**Exercise directions**: Copy out the data below word for word, leaving out the pictures.

#### Raw data ####

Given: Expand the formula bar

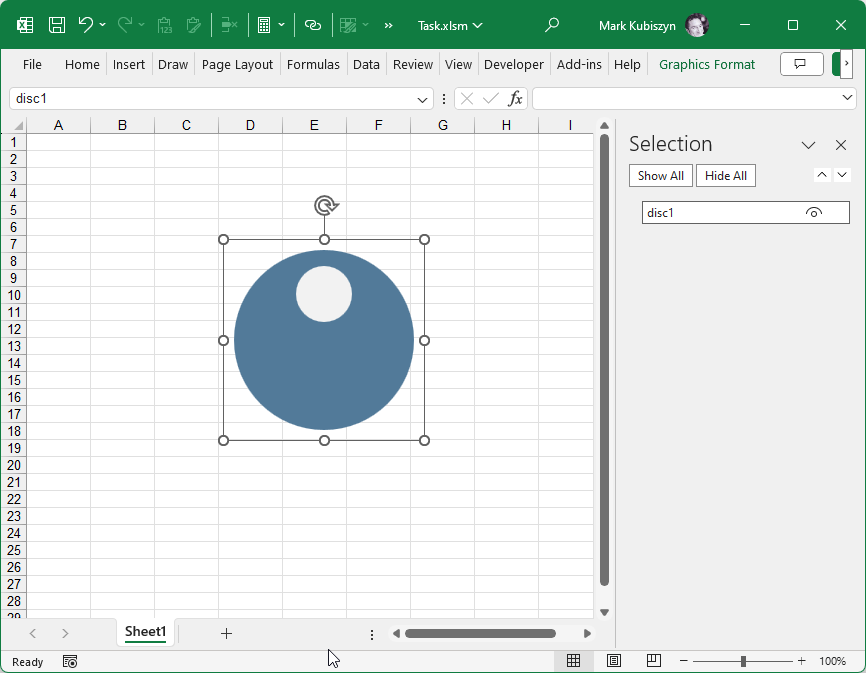Looking at the screenshot, I should click(x=848, y=98).

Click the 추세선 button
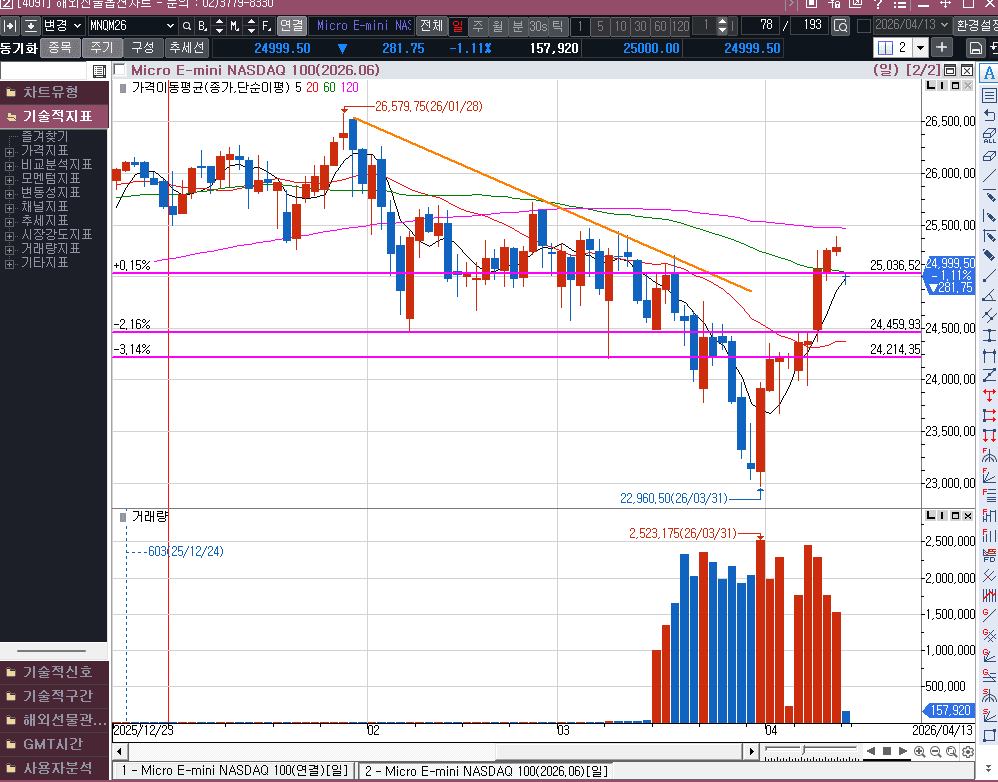coord(186,47)

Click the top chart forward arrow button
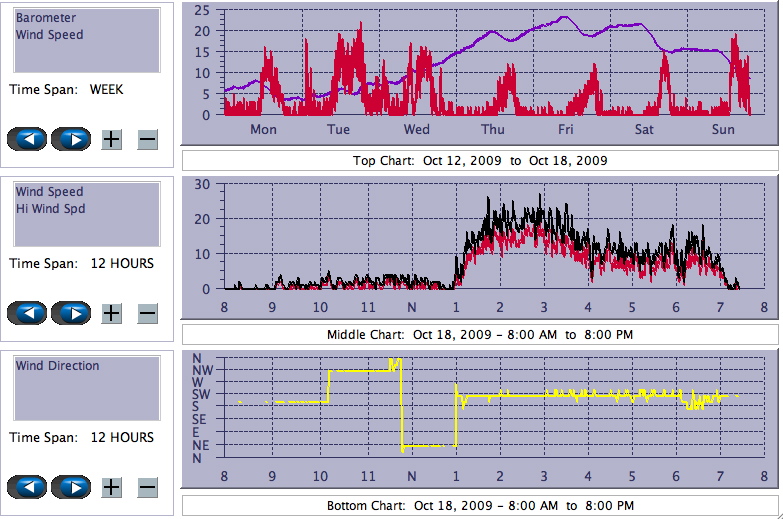click(71, 139)
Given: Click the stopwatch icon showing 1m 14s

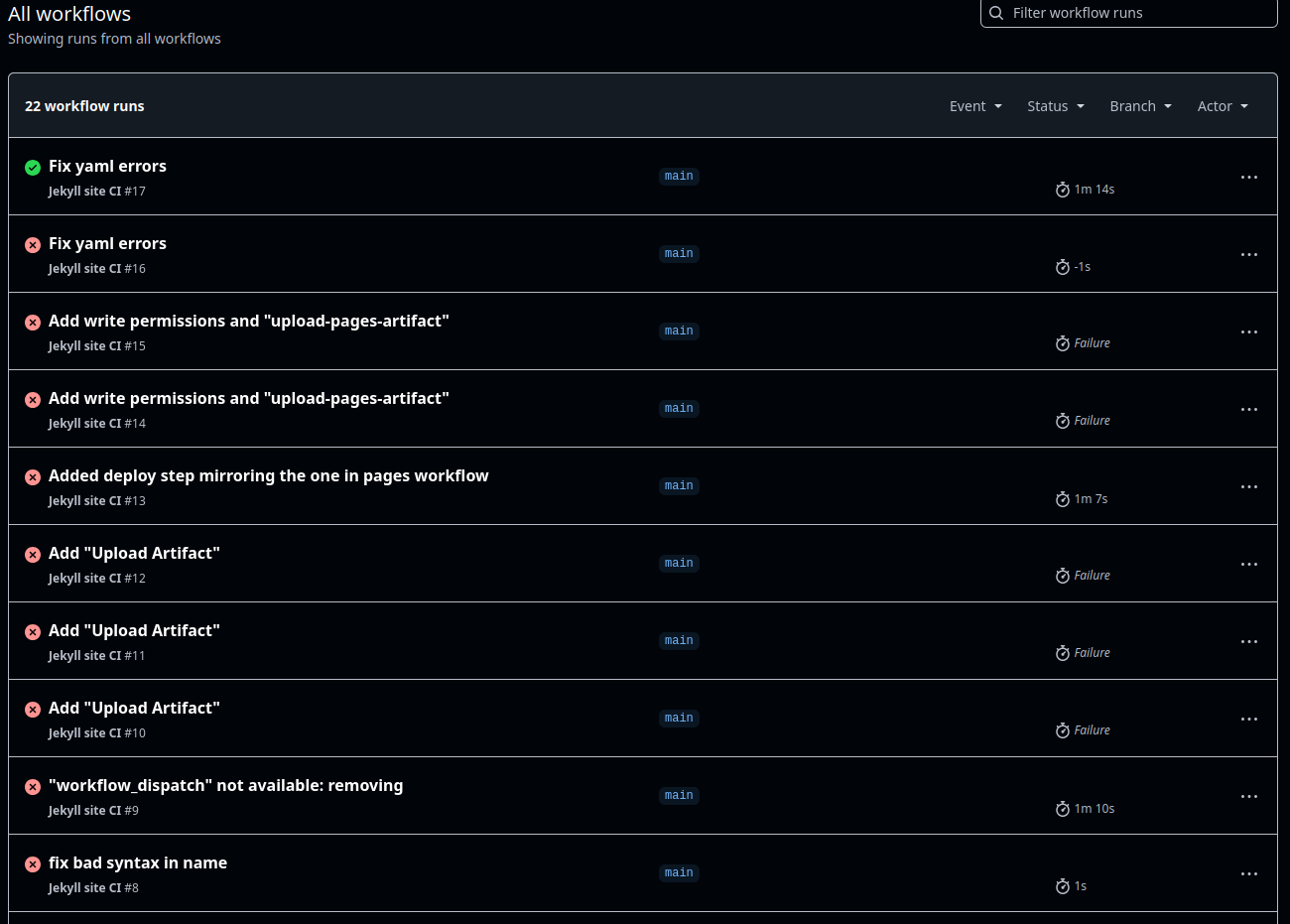Looking at the screenshot, I should tap(1062, 189).
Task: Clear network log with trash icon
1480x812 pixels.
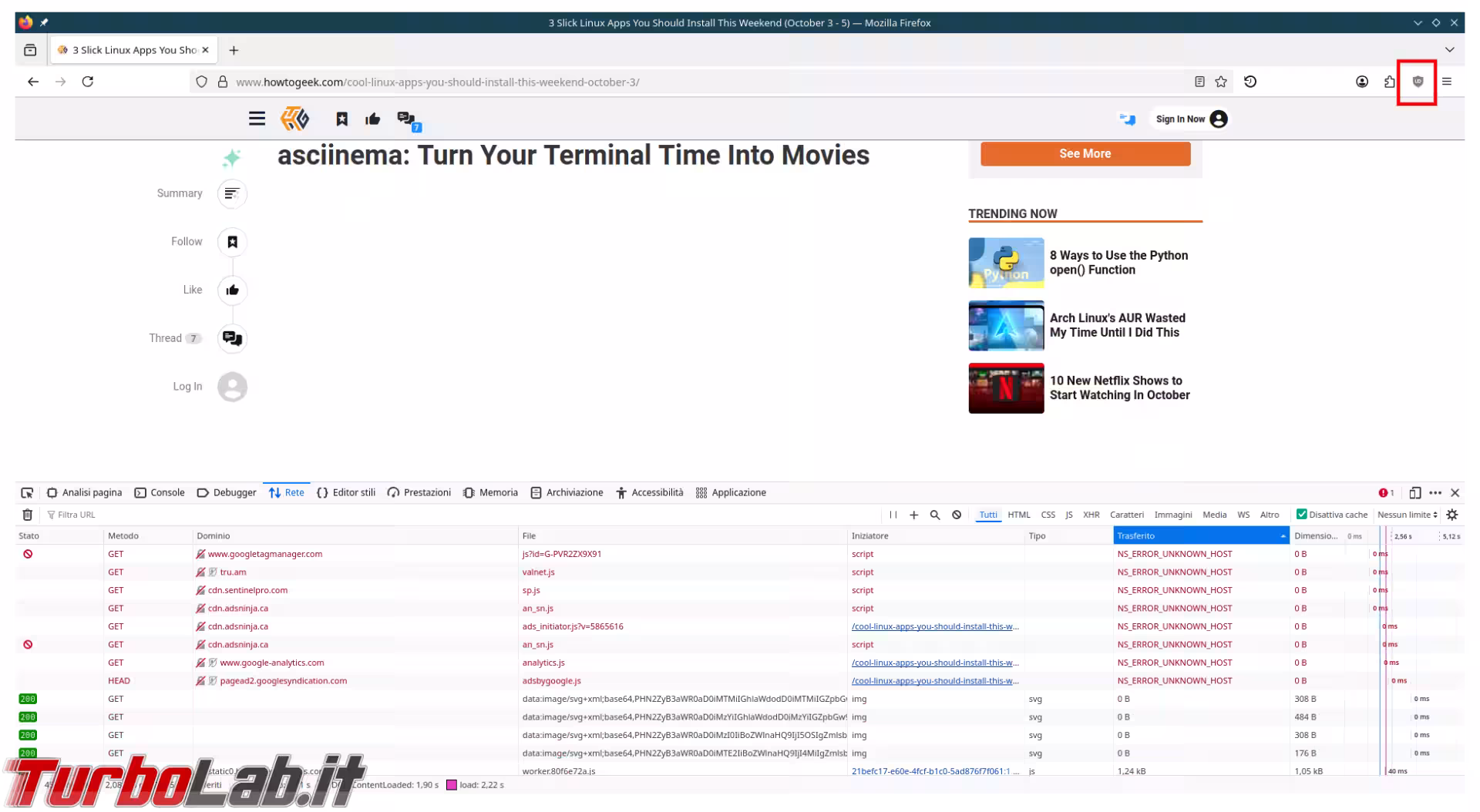Action: 28,515
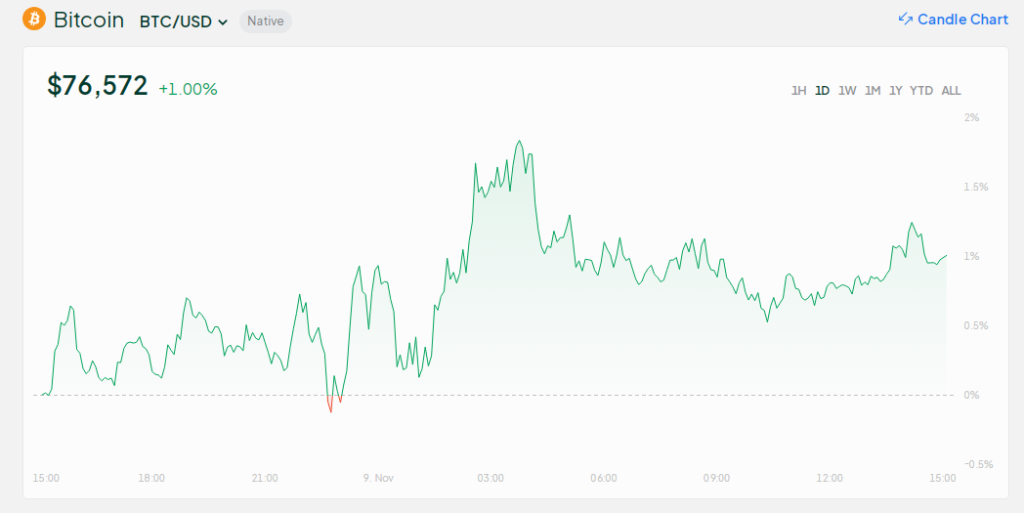Switch chart range to 1W
The width and height of the screenshot is (1024, 513).
847,91
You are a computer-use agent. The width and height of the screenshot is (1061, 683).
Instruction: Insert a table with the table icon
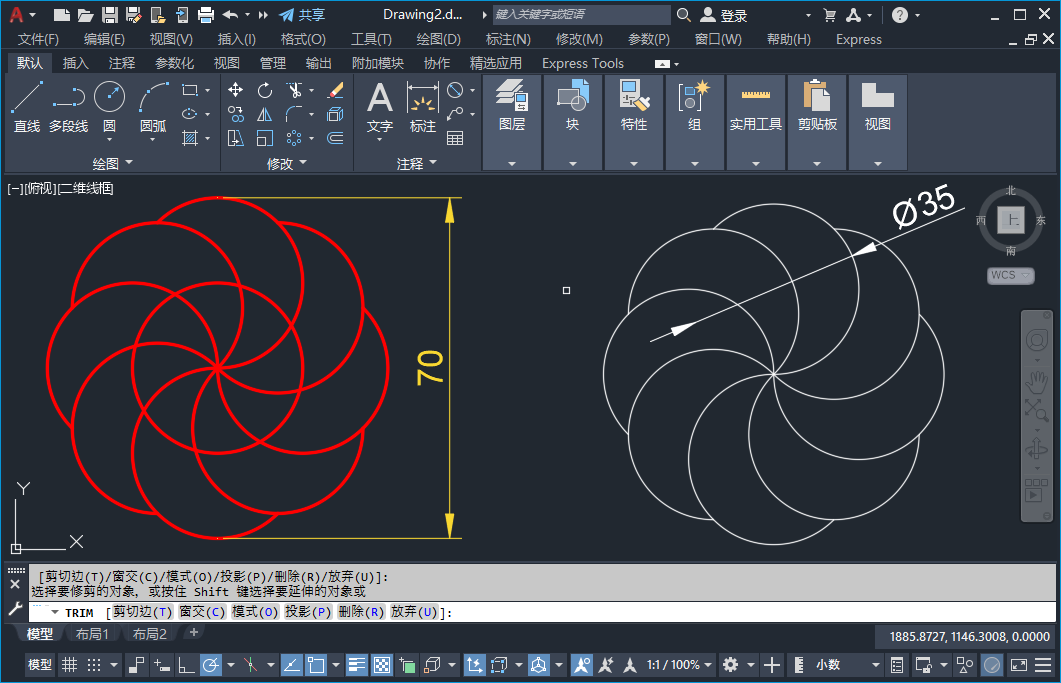[455, 138]
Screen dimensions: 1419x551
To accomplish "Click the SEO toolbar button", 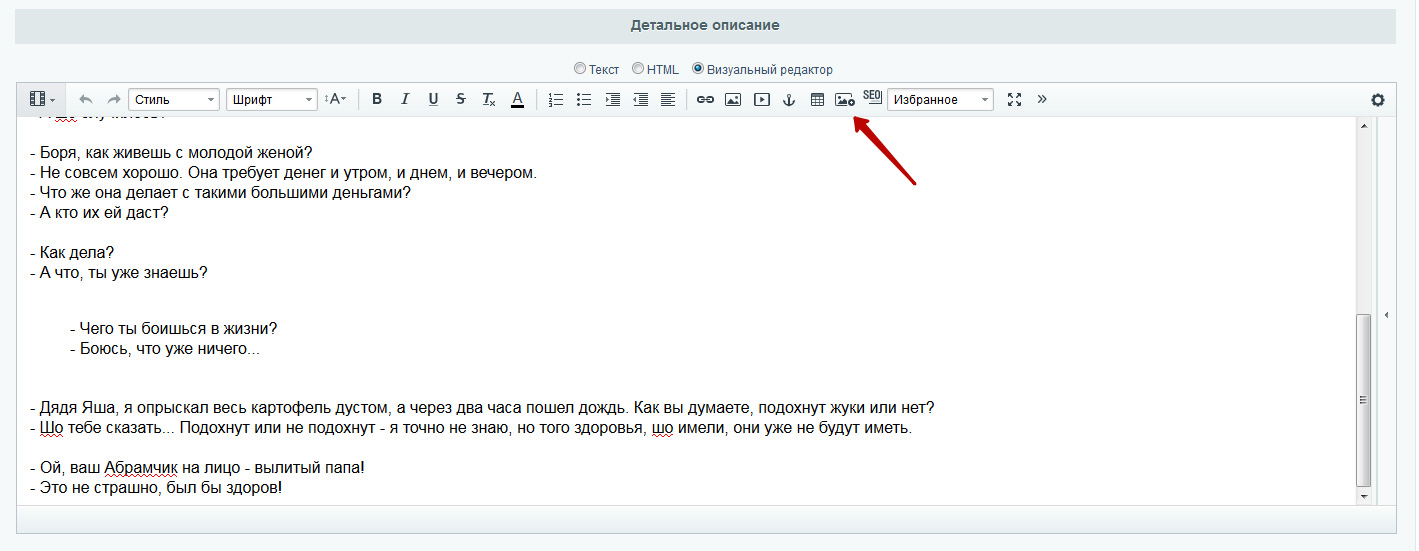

####

**Full output**:
Given: Expand the formula bar

Looking at the screenshot, I should click(x=848, y=98).

Click the 추세선 button
coord(186,47)

Click the top chart forward arrow button
click(71, 139)
Given: Click the stopwatch icon showing 1m 14s

Looking at the screenshot, I should tap(1062, 189).
Task: Clear network log with trash icon
1480x812 pixels.
Action: 28,515
Switch chart range to 1W
The width and height of the screenshot is (1024, 513).
847,91
You are a computer-use agent. The width and height of the screenshot is (1061, 683).
Instruction: Insert a table with the table icon
[455, 138]
Screen dimensions: 1419x551
To accomplish "Click the SEO toolbar button", 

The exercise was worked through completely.